Who was the biggest winner of the day depends on the picture you want to see.
Ellison and McGatha tied at the end of regulation at 8-under-par 136, but Ellison was declared the tournament champion on a scorecard playoff that went back to his spectacular chip-in for birdie on the 17th hole. The Sunny King Charity Classic partners then played off for the County Tour points, and McGatha won those with a par on the second extra hole to Ellison’s three-putt bogey.
The Cider Ridge tournament officials decided beforehand all ties would be broken by a scorecard playoff. The County Golf Tour rules stipulate points for first place must be played off, and club officials graciously allowed them to do so.
“I feel like I got the win (Sunday),” McGatha said. “I might not get the winner’s check, but I feel like I got the win. We played it off. I won the playoff.”
“I think it’s a halve,” Ellison decided.
Ellison shot 6-under 66 in the final round, claimed the tournament winner’s prize and his fourth straight Tour victory, but earned 250 Tour runner-up points. McGatha, the first-round leader who posted a Sunday 68, earned the 300 first-place Tour points, keeping his hopes alive for a second County Player of the Year trophy.
McGatha, the reigning County Player of the Year, would earn a share of the award with Ellison if he wins next week’s County Championship and Ellison finishes fourth or worse. The prize is Ellison’s any other way.
Both players treated the gallery to some SportsCenter highlight golf. When one leveled what appeared to be a momentum-changing blow, the other answered. When one appeared to blink, he recovered. It was that way throughout the back nine.
“I felt like I’ve been in a street fight,” Ellison said. “I feel like he got his punches in and I feel like I got my punches in.”
McGatha made a gutsy up-and-down for par on 14 to stay within a shot of Ellison’s lead, then birdied 15 to draw even.
Ellison made the first of his back-to-back chip-ins to salvage bogey on 16 after hitting two shots into the hazard — the only fairway he missed all day. Then on the next hole he hit the shot of the tournament — the one that won him the scorecard playoff — when he chipped him from deep rough behind the green to a tight pin.
“Given the circumstances, they were two of the best holes I’ve played in my career consecutively,” Ellison said.

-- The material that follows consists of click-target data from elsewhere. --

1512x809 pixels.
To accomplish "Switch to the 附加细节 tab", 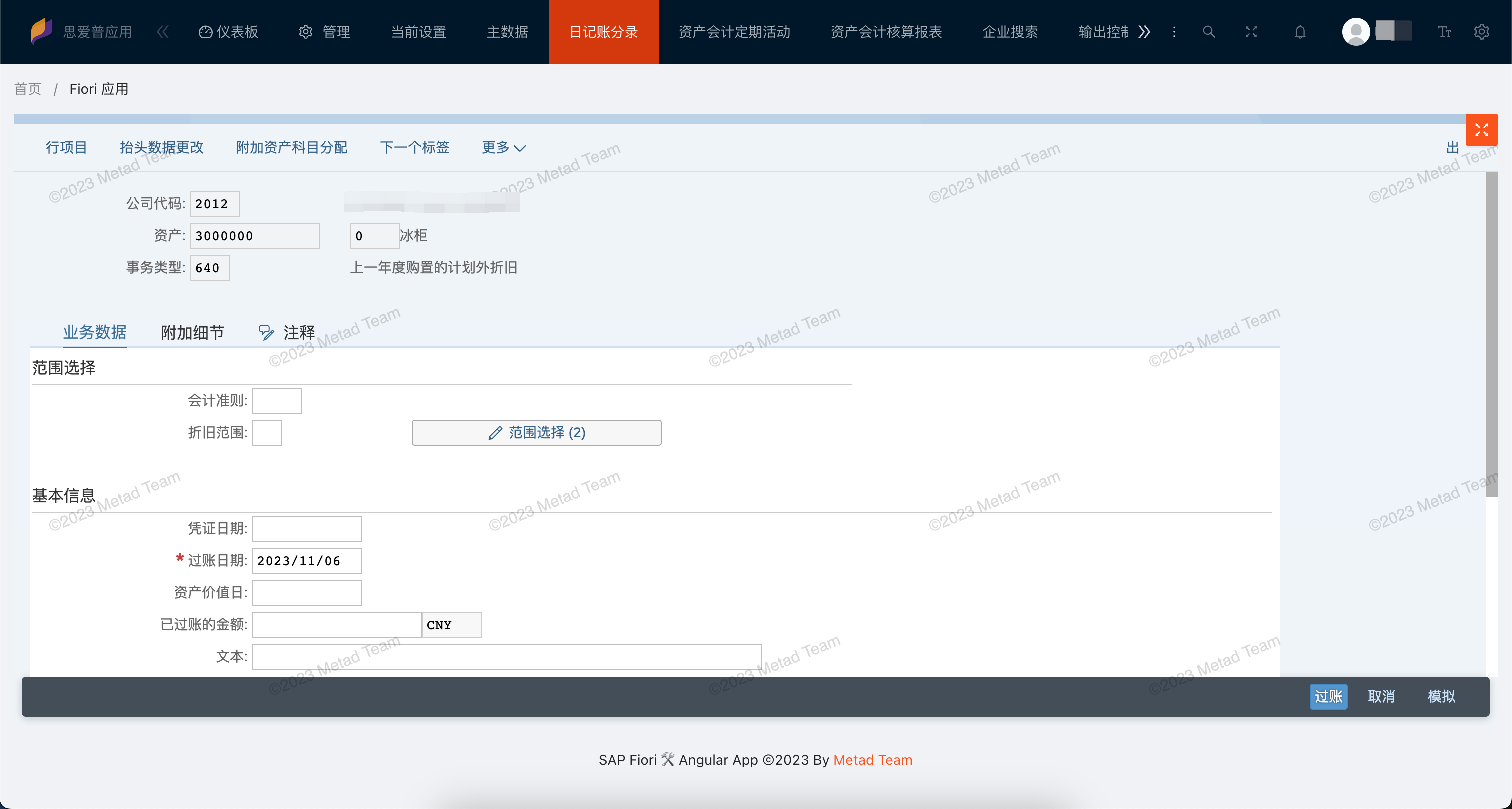I will [192, 333].
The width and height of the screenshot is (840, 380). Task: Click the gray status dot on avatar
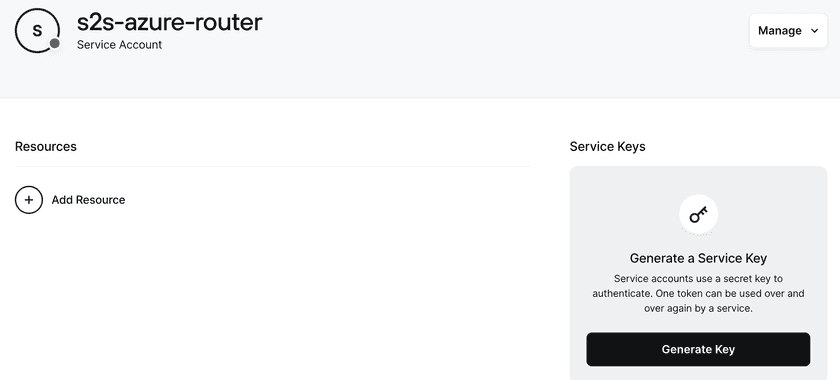pos(54,43)
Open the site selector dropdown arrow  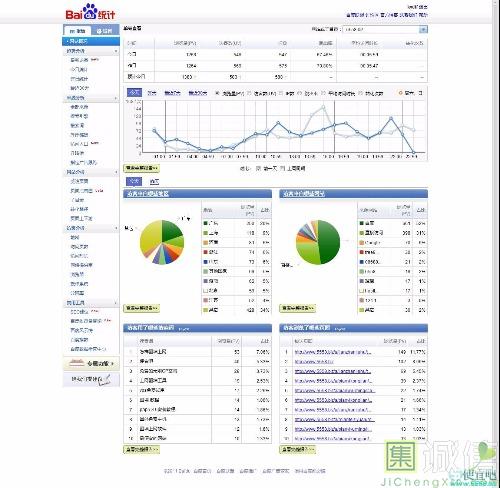pos(423,29)
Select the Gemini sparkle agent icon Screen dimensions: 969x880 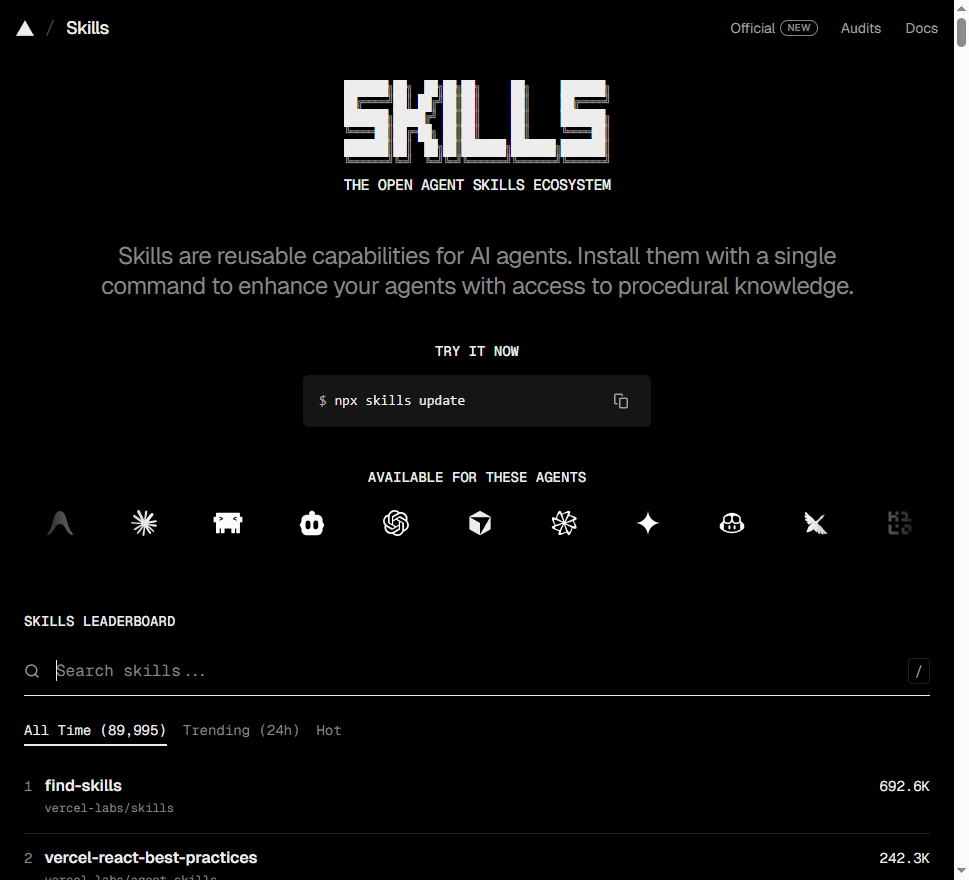coord(647,522)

McGatha needed a birdie on the final hole of regulation to win the Invitational, but he could only manage par after his second shot found the greenside bunker and he blasted out past the hole.
The players halved the first playoff hole — the par-5 18th — with McGatha chipping out from the trees on his second shot to eventually make par. The playoff moved to No. 1. With darkness falling, Ellison appeared to have the advantage with a drive that found the fairway, while McGatha landed in the right rough. Ellison’s approach landed about 25 feet behind the hole, while McGatha hit his second shot to 10 feet.
Ellison left his first putt six feet short. McGatha just missed his low and tapped in for par. Ellison’s par attempt burned the edge of the cup to end the playoff.
“I hate the (County Tour) points ended in a three-putt, but that’s part of it,” Ellison said. “The game gives and takes and I felt like the game gave to me on 16 and 17 and took back in the playoff.”